The benefits come from Bloom filters being (fairly) cheap, and a
negative answer (hash is not in the filter) may allows us to skip a much
more expensive operation.
The old threads patches focused especially at two hash join cases:
(a) A very selective join, i.e. a significant fraction of outer tuples
does not have a match in the hash table.
(b) A selective hash join forced to do batching because the hash table
is too large, and thus forced to spill outer tuples to temporary files.
For (a), the benefit comes from Bloom filters being much cheaper to
probe than a hash table. The exact cost depends on the implementation,
sizes, etc. We're in the ballpark of 50 vs. 500 cycles, maybe. But if
the filter discards 90% of tuples, it can be a big win.

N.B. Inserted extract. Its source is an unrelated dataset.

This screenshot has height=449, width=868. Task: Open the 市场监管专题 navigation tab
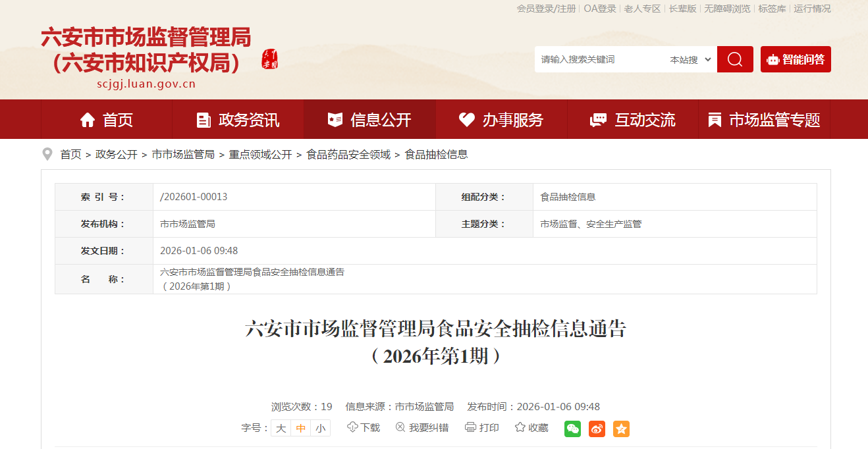pyautogui.click(x=764, y=120)
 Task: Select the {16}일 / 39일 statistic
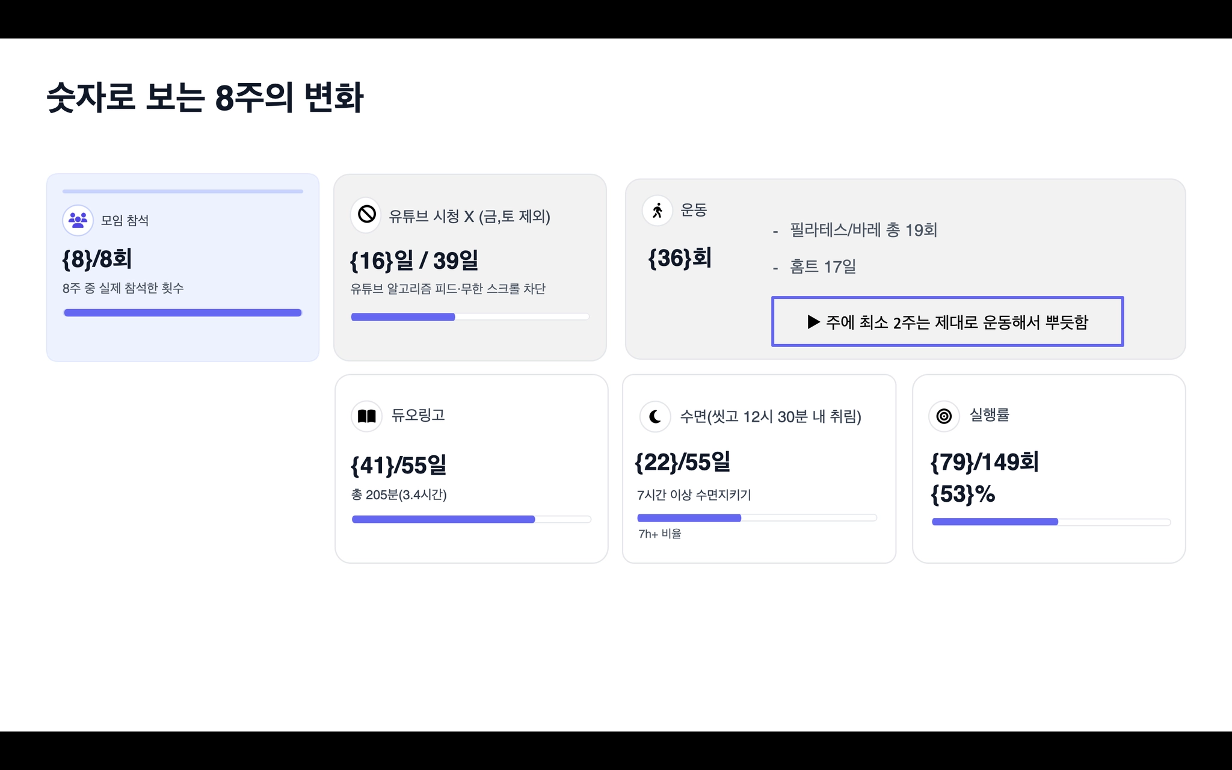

For (b), the filter (for all the batches at once) allows us to discard
some of the outer tuples without writing them to temporary files. Which
is way more expensive than probing a hash table.
As it happens, I've been exploring the use of a bitmap filter for the
same two cases you mention. This has some relevance to the issues you
mention in your post about sizing, false-positive rate, etc.
Instead of a Bloom filter, I chose to use a bitmap filter, with one bit
per bucket on the build side. As the inner table is built, I set a bit
in the bitmap filter for every occupied bucket. If a bucket is empty,
there are no matching hashes and those hash values can be skipped where
appropriate. The advantages of this bitmap over a Bloom filter are:
- sizing is pre-determined by nbuckets
- small bitmaps (4k for 32k buckets)
- cheaper - nominal cost to set/check bits
A well-chosen Bloom filter will be more discriminating, but the bitmap
has the same no-false-negatives guarantee and costs much less space and
time to build.
I implemented both of your cases:
Drop-before-spill: (Case b)
Build per-batch bitmaps during inner partition pass and drop tuples that
don't have a bit set. Saves I/O on tuples that will never match. This
only works for inner and semi joins.
Single-Batch probe: (Case a)
Only pays off in high-miss-rate joins and a bucket array larger than
L2/L3 cache. This case has a higher penalty for hash table lookup than
the in-cache bitmap check. This case works in multi-batch, but the I/O
cost dominates and there is no gain.
I put runtime guards on both of these; I sampled the drop rate over a
window and disable the filter for the rest of the pass if the rate falls
below a threshold. (~5% for case b; ~25% for case a)
The benchmarks are encouraging:
For case a, I was able to see a best-case improvement of ~15% for
carefully chosen data (dependent on L2/L3 cache size).
For case b, I tested 3 cases with sparse, average and dense probe hits:
sparse probe (~95% miss): +18% to +36%
avg probe (~37% miss): +9% to +13%
dense probe (FK-like, ~0% miss): flat, within noise
(This was on a 8-core x86-64, L1 32KB/core, L2 4MB/core, L3 32MB, 31 GB
RAM. PostgreSQL 19devel, serial hash join,
max_parallel_workers_per_gather = 0, across work_mem = 1-8MB)
Happy to share the patch and full benchmark data if useful.
-Ben Mejia